Lifelong Learning Programs

Athens, Ohio


Independent and Distance Learning (IDL) serves students at a distance through correspondence and online courses, course credit by examination, individual learning contracts, and experiential learning credit. Credit earned through one of these options is considered residential credit and may be applied without limit to a degree program at Ohio University or transferred to another institution (subject to any conditions set by the accepting institution). Approximately 250 courses are currently available through Independent and Distance Learning; the program has about 4,000 course enrollments each year.

The External Student Program (ESP) assists students at a distance who are working toward Ohio University degrees with such services as transcript evaluation, academic advising, and degree planning. The College Program for the Incarcerated (CPI) offers the same services to incarcerated individuals, along with comprehensive fees unique to this program and staff experienced in meeting the special needs of this population.


Correspondence between students and instructors, using the postal system or fax, is the primary delivery system for IDL courses. E-mail lesson service and videotape supplements are being incorporated into an increasing number of courses. The number of courses using the Internet and World Wide Web for instructional delivery and communications between students and instructors is growing. Online courses are available as self-paced (IDL) and as term-based (Ohio University Online).

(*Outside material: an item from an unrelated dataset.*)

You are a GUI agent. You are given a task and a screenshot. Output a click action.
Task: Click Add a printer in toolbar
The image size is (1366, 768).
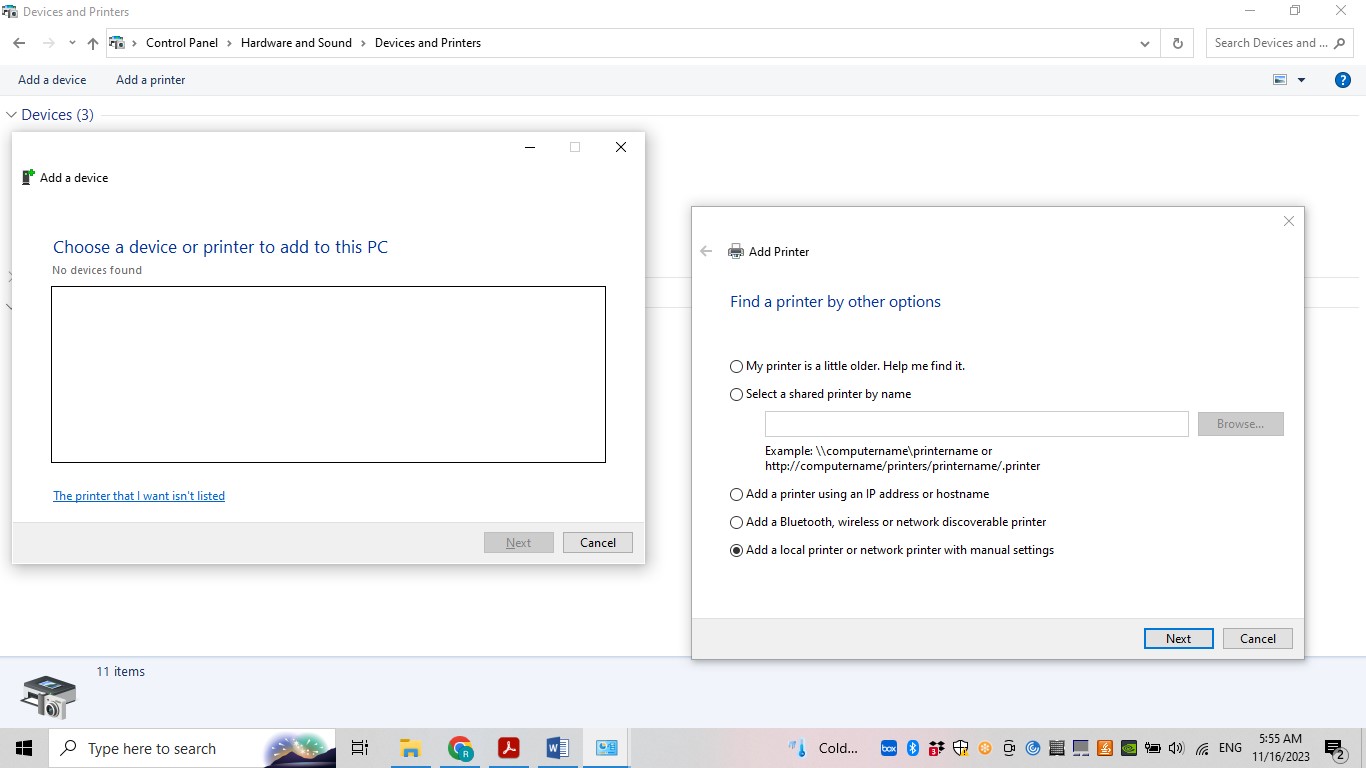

To earn an Ohio University degree, students must enroll with the External Student Program. Students are assigned an adviser to assist them in choosing courses and creating the degree proposals.

Three associate degrees are available: Associate in Arts (A.A.), Associate in Science (A.S.), and Associate in Individualized Studies (A.I.S.). All require the completion of 96 quarter hours of credit; at least 30 quarter hours of credit from Ohio University.

Through the Bachelor of Specialized Studies (B.S.S.), students design individualized baccalaureate-degree programs, creating unique majors that combine courses from two or more departments. Students must have sophomore rank and a minimum cumulative grade point average of 2.0 in order to submit a proposal. The proposal specifies the course of study and an area of concentration of at least 45 quarter hours (which cannot duplicate an existing major). At least 45 hours must be earned after admission to the B.S.S. program; at least 80 hours of the 192 hours total for the degree must be at the junior/senior level. Sample tracks for the B.S.S. are available for humanities, liberal studies, behavior management, human development, applied business management, and applied health care management. An adviser assists students through the entire B.S.S. proposal process.

Ohio University, founded in 1804, was the first institution of higher learning in the Northwest Territory. Today it offers all the resources of a major university—diverse intellectual stimulation and an abundance of social and cultural activities—in a quiet, small-city setting. In addition to the main campus in Athens, the University has six regional centers in the southeast quadrant of Ohio.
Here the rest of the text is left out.